Imagine viver em casas suspensas sobre as águas, num cenário que parece saído de um filme - só que sem o romantismo. Essa é a rotina de centenas de famílias no bairro do Guamá, em Belém, onde as palafitas são mais que moradia: são testemunhas silenciosas de um descaso que já dura gerações.
"A gente se acostuma com tudo, menos com a falta de dignidade", desabafa Dona Maria, 72 anos, enquanto equilibra baldes d'água na passarela de madeira que treme a cada passo. Ela é uma das muitas que carregam essa realidade nas costas - literalmente.
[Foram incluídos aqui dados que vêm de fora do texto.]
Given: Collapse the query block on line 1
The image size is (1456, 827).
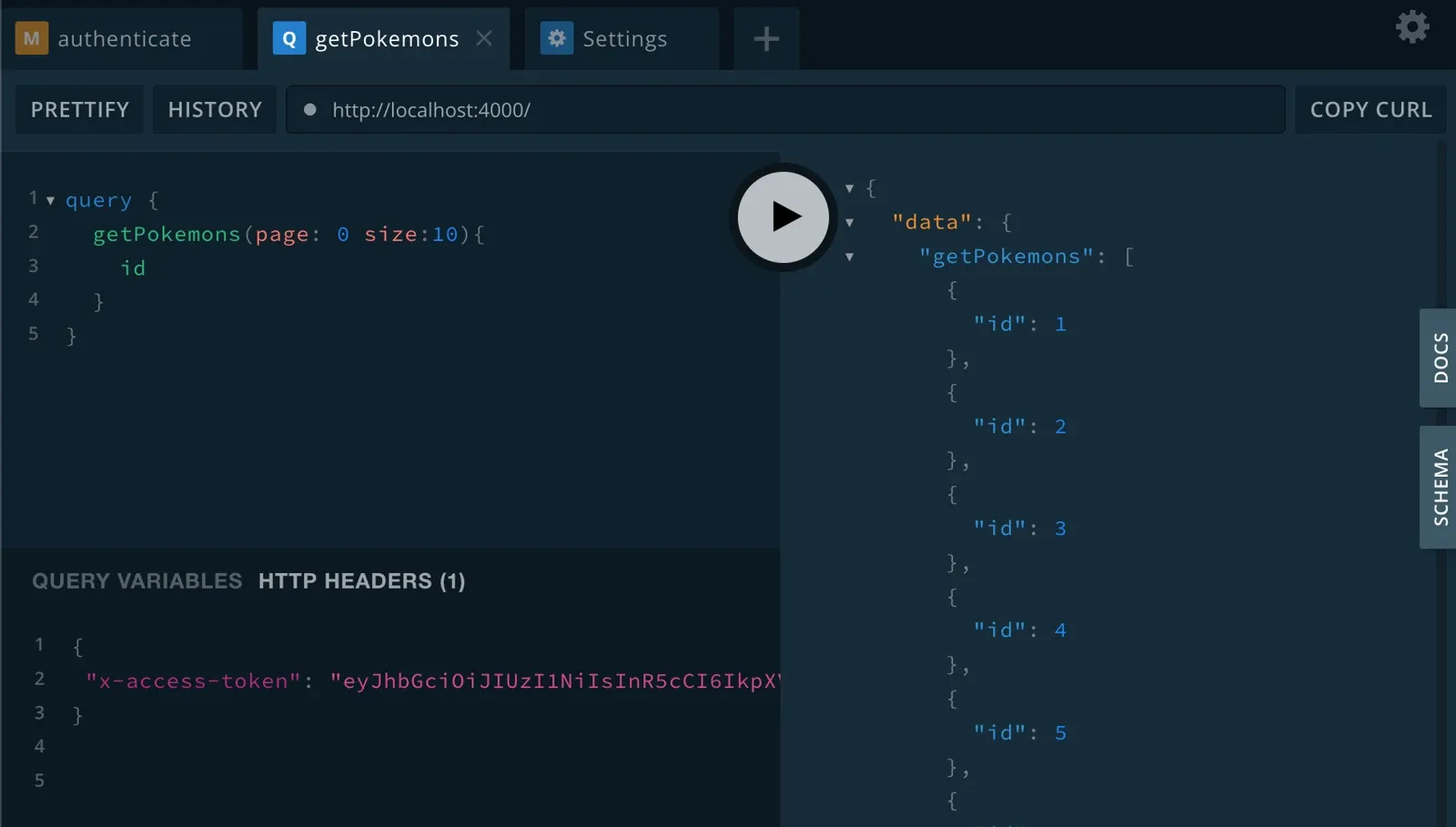Looking at the screenshot, I should 50,200.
Entre promessas e baldes d'água
Com a COP30 batendo à porta, a prefeitura prometeu - de novo - resolver o problema do abastecimento de água até 2025. Mas os moradores ouvem discursos parecidos desde que se lembram por gente. "Todo ano é a mesma novela: vem eleição, vem promessa, depois some tudo", comenta Seu Zé, enquanto conserta mais uma vez o cano improvisado que leva água da casa do vizinho.
Os números assustam:
- 87% das casas dependem de ligações clandestinas ou baldes
- Apenas 3 ruas têm água encanada regular
- Doenças como leptospirose são 5 vezes mais frequentes aqui
O paradoxo da modernidade
Enquanto Belém se prepara para receber o mundo na COP30, essa comunidade vive um apartheid urbano. Celulares de última geração convivem com banheiros que deságuam diretamente no rio. "Meus netos sabem usar internet, mas nunca tomaram banho de chuveiro", conta uma moradora, num misto de orgulho e vergonha.
O problema vai além da água. Sem esgoto tratado, o cheiro forte marca o ar pesado. Nos dias de chuva, o lixo flutua entre as casas - um retrato cruel do que especialistas chamam de "injustiça ambiental".
COP30: esperança ou mais do mesmo?
A conferência climática trouxe um fio de esperança. "Finalmente estão nos enxergando", diz o líder comunitário João Arraia, mostrando o projeto de urbanização que nunca saiu do papel. Mas a desconfiança é grande. Afinal, quantas reuniões já aconteceram nesses 100 anos?
Enquanto isso, a vida segue no ritmo das marés. De manhã cedo, filas se formam no único chafariz público. À noite, velas iluminam casas que parecem flutuar no escuro. E no meio disso tudo, uma pergunta que não quer calar: até quando?